The first company to mass produce bicycles, however, was Michaux et Cie, founded in Paris in 1868. Their design, made of two pieces of cast iron bolted together, was easier to pedal than the Scottish ones, but it had stability and comfort problems: the pedals were mounted on the front wheel, which made it difficult to steer, earning it the nickname the "boneshaker". Michaux, however, named it the Vélocipède.
The Vélocipède was also a success in the Netherlands, where Henricus Burgers in Deventer founded the First Dutch Vélocipède Factory in 1869. Its brief popularity was destroyed in France by the 1870 Franco-Prussian War, however the boneshaker remained more common in the UK.
The penny-farthing
Improvements on the Vélocipède led to the development of the large front wheel bicycle known now as the penny-farthing, named for the coins. This design has a larger front wheel (the penny) to enable higher speeds, a smaller rear wheel (the farthing) and a lighter frame.
As penny-farthings travelled fast and riders were high up in the air, they were mostly only ridden by young men. Riders could be thrown over the front wheel ("taking a header" or "coming a cropper"), with two broken wrists not uncommon.
English inventor James Starley developed the "Ariel" model for the British market, with ball bearings, solid rubber tyres and hollow steel frame pieces. This design was exported all over the world, slowly being taken up in France after the war, as well as in the US and the British Empire. The machines were not especially cheap, however, so bicycling remained the province of the urban well-off.
The safety bicycle
That all changed with the development of the safety bicycle, which made cycling safe for both men and women of all ages. John Kemp Starley, James Starley’s nephew, produced the first successful design, which had a steerable front wheel, equal-sized wheels and a chain drive on the rear wheel.
As Starley didn’t patent his design, it was widely imitated and by 1890 had completely replaced the penny-farthing in North America and Western Europe. Its improved design was helped by John Dunlop’s reinvention of the pneumatic bicycle tyre in 1888, which made for a much smoother ride.
These improvements meant that by the late 1890s, the safety bicycle was very popular among the upper and middle classes of Europe and North America.
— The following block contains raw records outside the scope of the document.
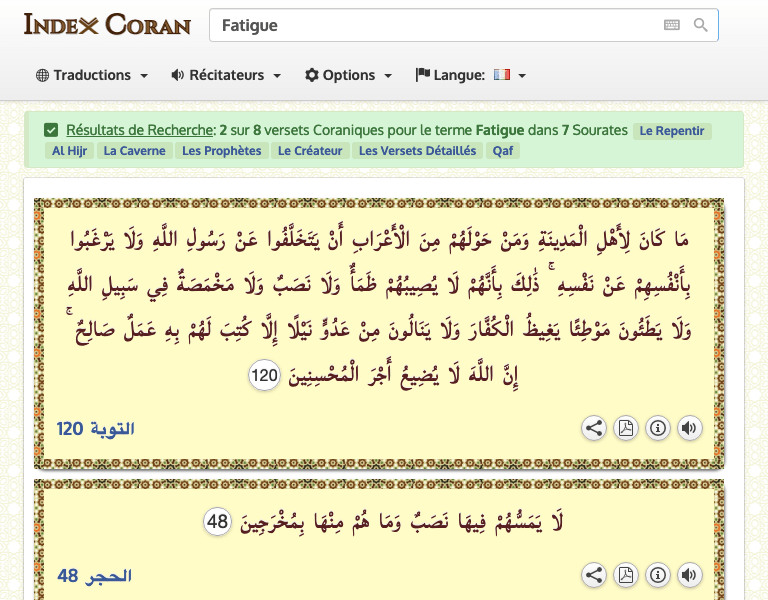This screenshot has width=768, height=600.
Task: Click the search field containing Fatigue
Action: coord(430,25)
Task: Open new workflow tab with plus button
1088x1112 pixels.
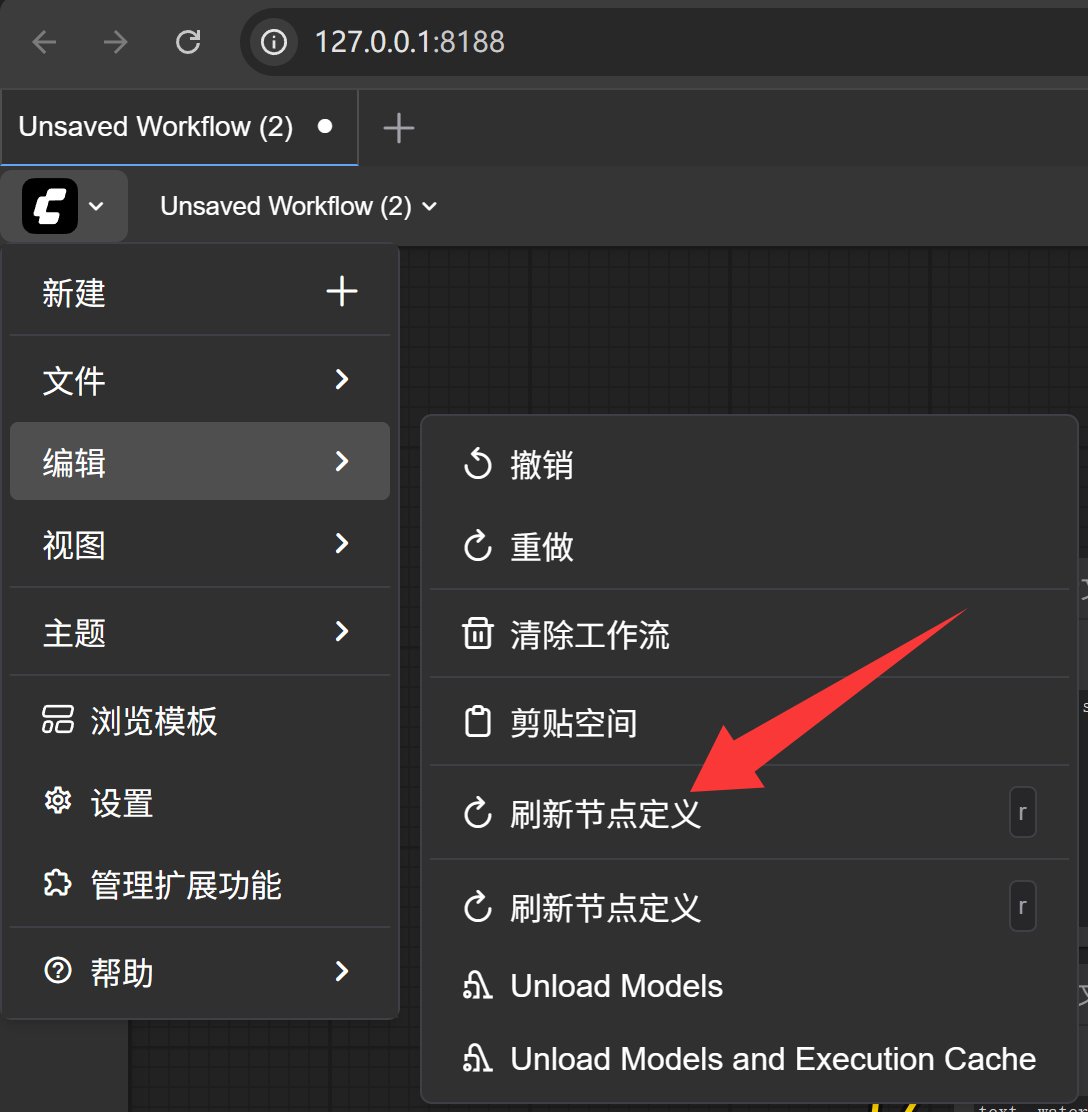Action: (398, 128)
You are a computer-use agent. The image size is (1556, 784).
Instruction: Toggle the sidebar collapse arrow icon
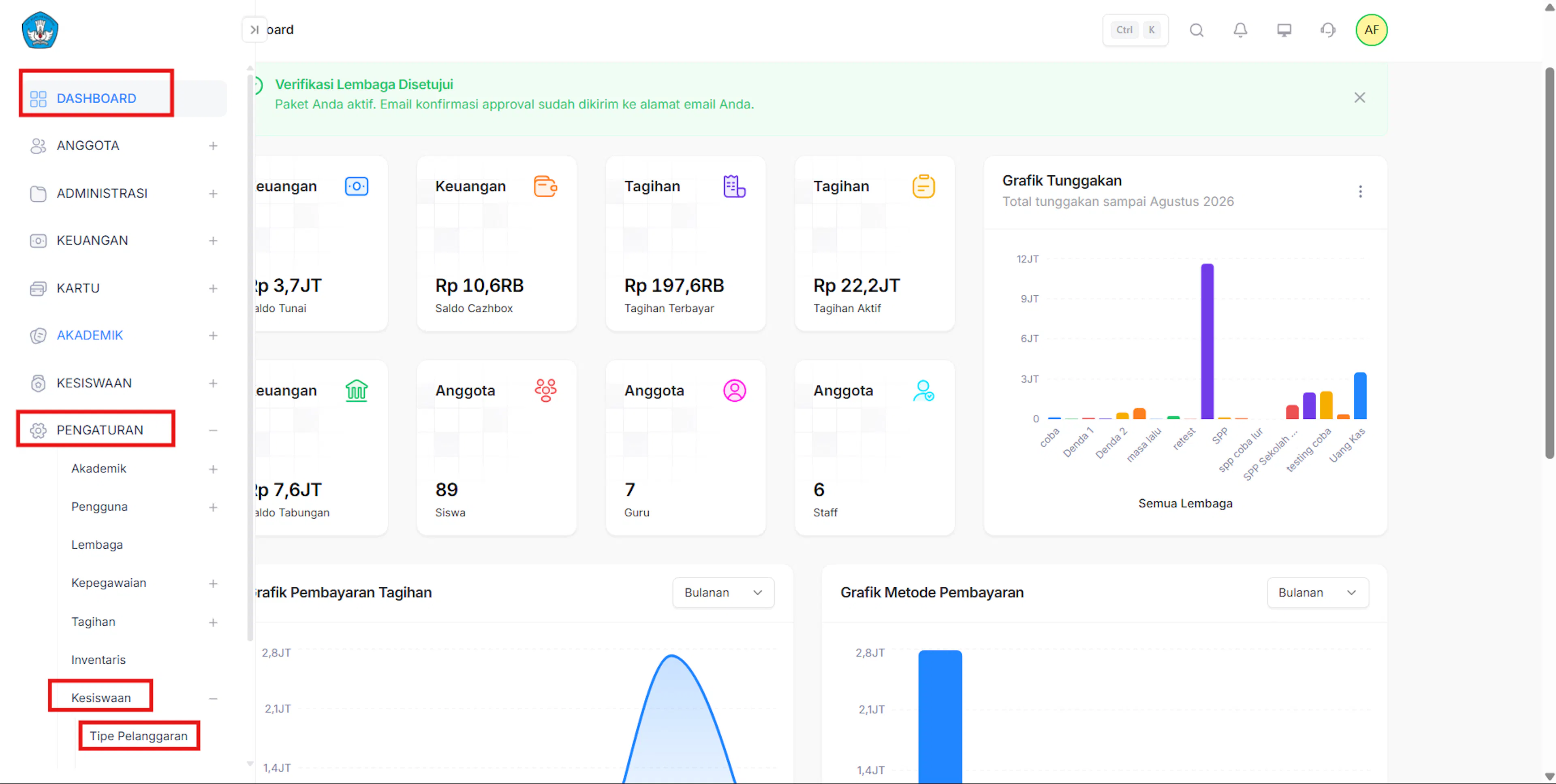(x=254, y=30)
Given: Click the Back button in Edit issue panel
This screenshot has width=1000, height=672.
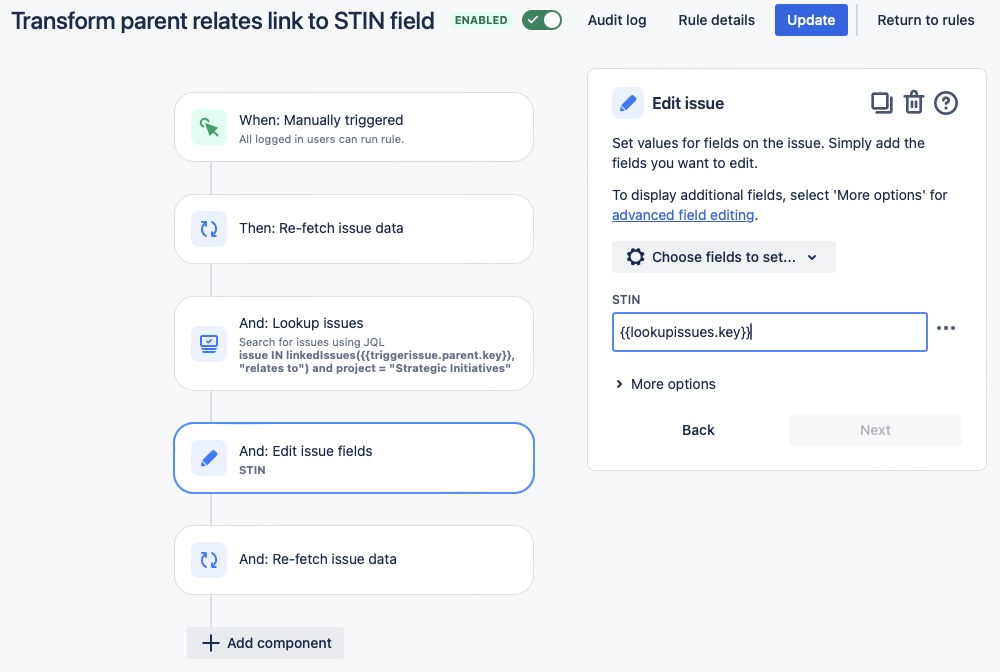Looking at the screenshot, I should coord(698,430).
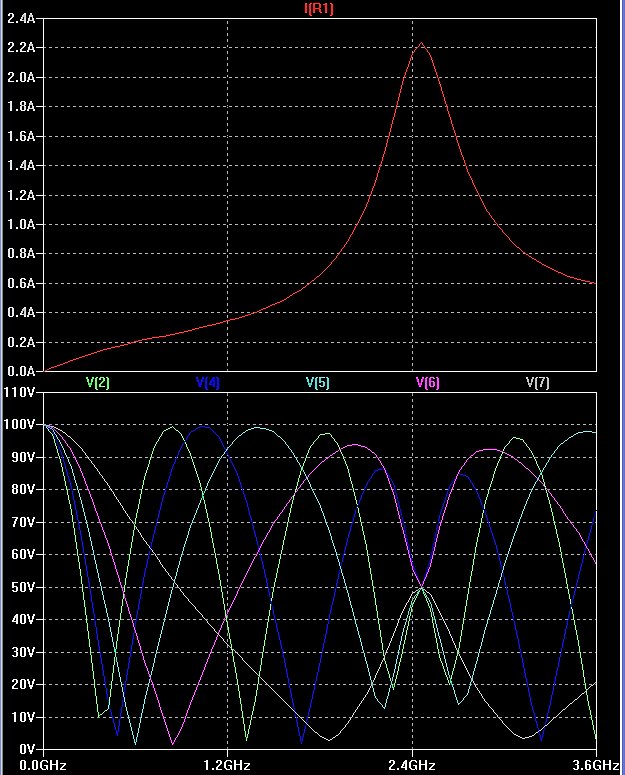Click the V(7) trace label
This screenshot has height=775, width=625.
(537, 382)
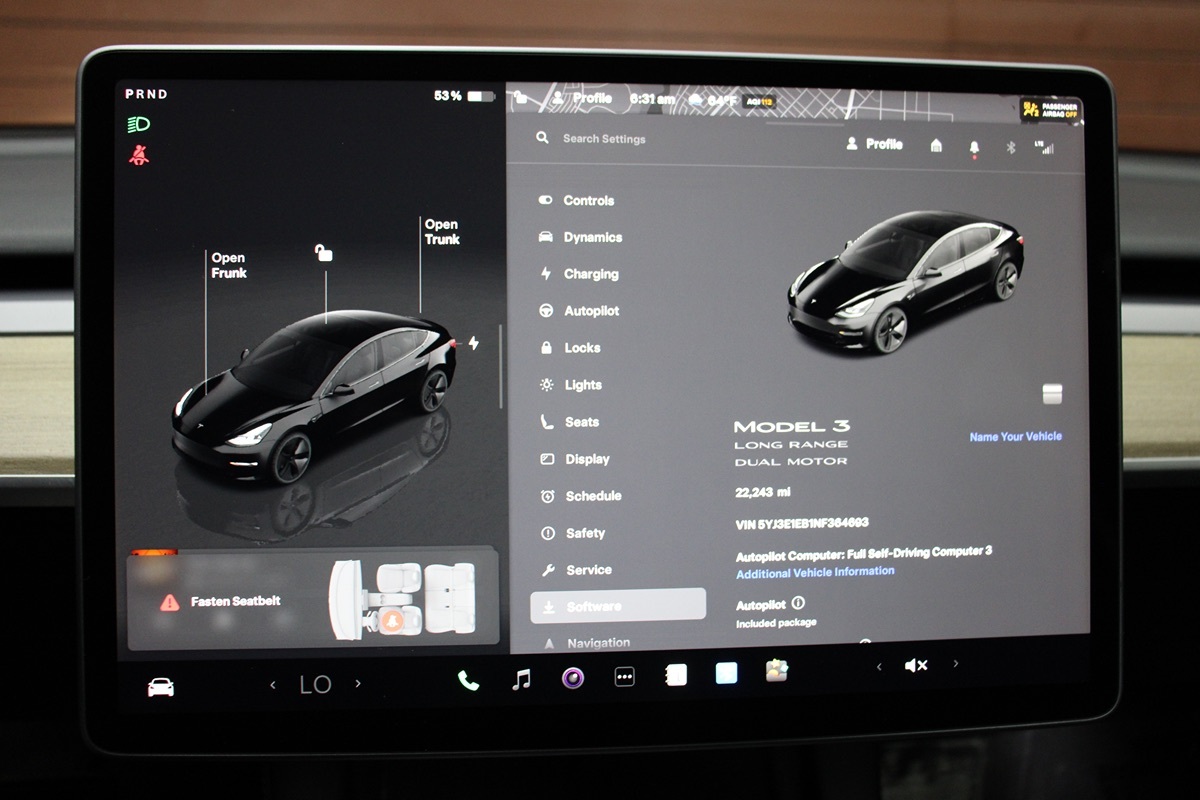1200x800 pixels.
Task: Lower temperature with left arrow by LO
Action: click(273, 685)
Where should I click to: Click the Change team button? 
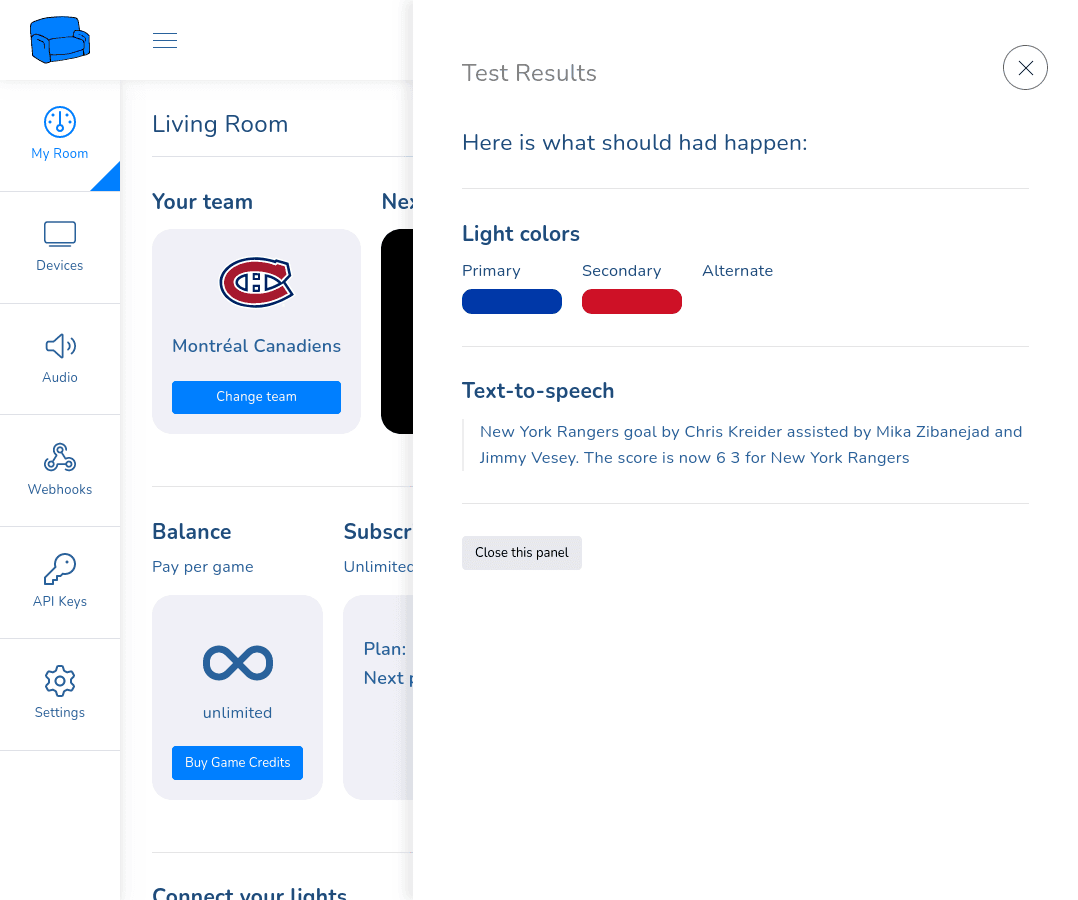[256, 397]
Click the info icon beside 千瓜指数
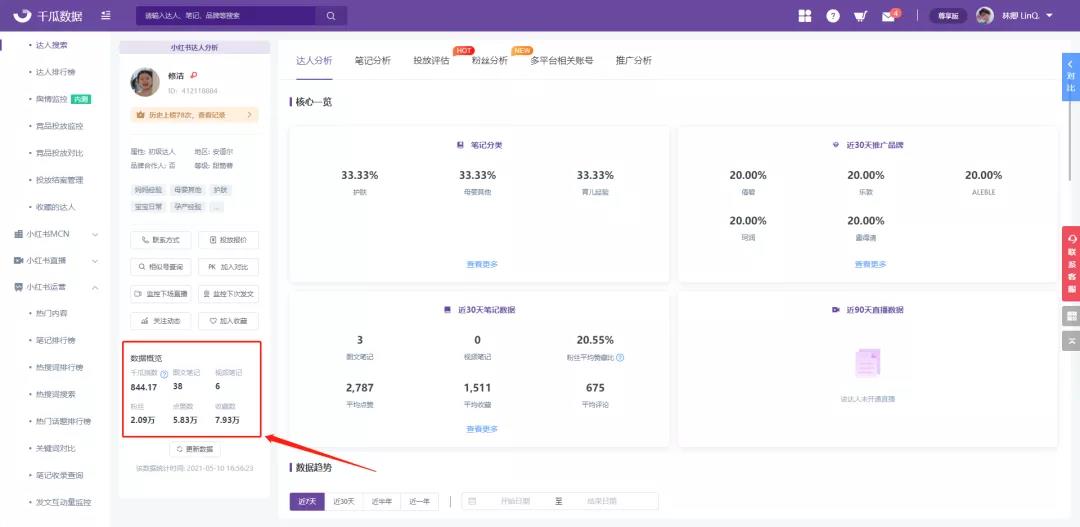Viewport: 1080px width, 527px height. [164, 374]
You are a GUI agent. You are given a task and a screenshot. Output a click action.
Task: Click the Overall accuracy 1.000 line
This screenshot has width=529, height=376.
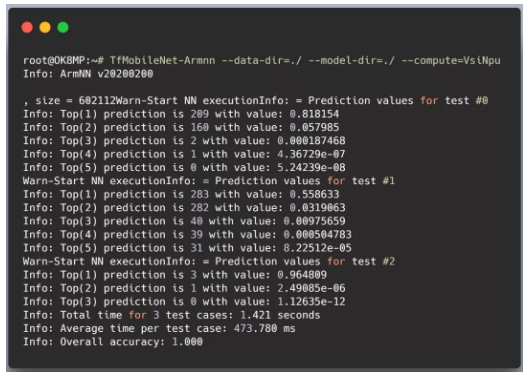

It was also the first bicycle really suitable for women (given the fashions and mores of the time) and was taken up by them in large numbers.
Egalitarian cycling
The improved manufacturing process of Western Wheel Works in Chicago, using mass production and stamping for the frames, reduced production costs, in turn reducing prices. This made their "Crescent" bicycles affordable for working people, with massive exports from the United States lowering prices in Europe.
The impact that bicycles had on women in particular was great, as it gave them unprecedented mobility, even bringing about a sartorial change towards "rational dress", dispensing with corsets and ankle-length skirts.
Cycling in the 20th and 21st centuries
While cycling decreased in popularity in North America as people came to prefer the automobile, it continued to grow in Europe over the first half of the 20th century, with commuting, bicycle racing and "cyclotouring" all popular activities, as they are today.
Using gears on bikes was allowed by European racing organisations in the 1930s, although ordinary bikes, including most military bikes used in World War II, were still single speed.
After the war, developments in cycling have focused mostly on getting bicycles to be lighter and faster, using new technology such as carbon fibre or 3D printing. The model that most people ride around the Netherlands, the ever-popular omafiets, is still largely based on John Kemp Starley’s design from the 1880s.